Auschwitz est un nom qui, de A à Z, contient l’alphabet de l’horreur : en plein cœur de l’Europe, il est devenu le lieu de l’anéantissement du “différent”, à identifier non seulement avec les juifs mais aussi avec les dissidents, les opposants, les handicapés, les malades mentaux, les homosexuels, les témoins de Jéhovah, les Roma, les Sinti et les Slaves. Aujourd’hui, 74 ans après la libération de ce camp de concentration, nous célébrons le 19ème jour du souvenir de la Shoah (la “catastrophe”, en hébreu) institué par la loi 211 du 20 juillet 2000.
Comment une telle barbarie a-t-elle pu se produire dans l’Europe civilisée du XXe siècle ? Il existe différentes catégories d’acteurs, des “créateurs” et “planificateurs” aux “interprètes” et “bourreaux”. Et enfin, les “spectateurs”. Peut-être devrions-nous réfléchir plus largement à cette dernière catégorie aujourd’hui. Ce sont ceux qui, en tant qu’hommes ordinaires, ont renoncé à exercer leur responsabilité individuelle. Ce sont les soi-disant “fils d’Eichmann” qui, comme l’écrit Gunther Anders, “ignoraient tout parce qu’ils ne voulaient rien savoir ; et ils ne voulaient rien savoir parce qu’ils n’avaient le droit de rien savoir sur ce sujet. Bref, des millions « d’hommes- Eichmann » passifs. La valeur de la mémoire de la Shoah s’exprime alors comme l’a rappelé la sénatrice Liliana Segre, dans la capacité de “rejeter la tentation de l’indifférence face aux injustices et aux souffrances qui nous entourent. Ne pas anesthésier les consciences, être plus vigilants, plus conscients de la responsabilité que chacun a envers les autres”.

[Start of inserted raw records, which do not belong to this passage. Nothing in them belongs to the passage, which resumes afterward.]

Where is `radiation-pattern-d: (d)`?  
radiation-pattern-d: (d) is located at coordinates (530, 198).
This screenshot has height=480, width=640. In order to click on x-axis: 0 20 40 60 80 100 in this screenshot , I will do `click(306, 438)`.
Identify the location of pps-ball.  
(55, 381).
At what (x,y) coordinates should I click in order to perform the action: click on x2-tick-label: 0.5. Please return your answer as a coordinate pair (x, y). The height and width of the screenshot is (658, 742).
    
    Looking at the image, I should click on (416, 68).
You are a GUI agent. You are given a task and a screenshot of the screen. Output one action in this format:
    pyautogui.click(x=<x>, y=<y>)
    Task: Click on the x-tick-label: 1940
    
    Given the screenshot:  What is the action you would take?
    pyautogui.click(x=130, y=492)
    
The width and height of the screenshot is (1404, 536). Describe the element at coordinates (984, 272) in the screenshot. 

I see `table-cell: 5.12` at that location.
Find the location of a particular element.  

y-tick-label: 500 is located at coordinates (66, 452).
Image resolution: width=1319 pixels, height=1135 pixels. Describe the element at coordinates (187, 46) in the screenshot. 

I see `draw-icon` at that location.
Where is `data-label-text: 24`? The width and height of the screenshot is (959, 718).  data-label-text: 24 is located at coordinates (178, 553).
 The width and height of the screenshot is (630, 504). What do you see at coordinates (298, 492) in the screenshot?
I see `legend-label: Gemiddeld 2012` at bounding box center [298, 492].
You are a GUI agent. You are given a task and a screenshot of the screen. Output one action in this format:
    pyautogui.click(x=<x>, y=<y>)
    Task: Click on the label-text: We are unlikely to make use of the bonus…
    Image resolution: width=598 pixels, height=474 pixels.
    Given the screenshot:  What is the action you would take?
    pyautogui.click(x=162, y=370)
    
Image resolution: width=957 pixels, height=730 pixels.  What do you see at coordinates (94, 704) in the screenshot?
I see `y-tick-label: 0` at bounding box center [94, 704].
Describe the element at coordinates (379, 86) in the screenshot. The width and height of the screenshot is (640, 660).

Alors, à quoi sert la mémoire ? A défendre la démocratie. Pour que le souvenir de l’Holocauste ne soit pas épuisé par la rhétorique vide du “plus jamais ça”, il doit fonctionner comme le “canari dans la mine”, selon la métaphore efficace de Wlodeck Goldkorn. “Ils emmenaient dans les mines des canaris, oiseaux sensibles au gaz. Les canaris avertissaient les mineurs lorsque la catastrophe était imminente. Eh bien, pour moi, la mémoire signifie être un canari dans la mine, donner l’alarme quand je sens l’odeur âcre du racisme. C’est à nous de veiller sur notre humanité fragile, toujours exposée au danger du virus mortel de l’intolérance, de la discrimination, de la xénophobie et de la haine.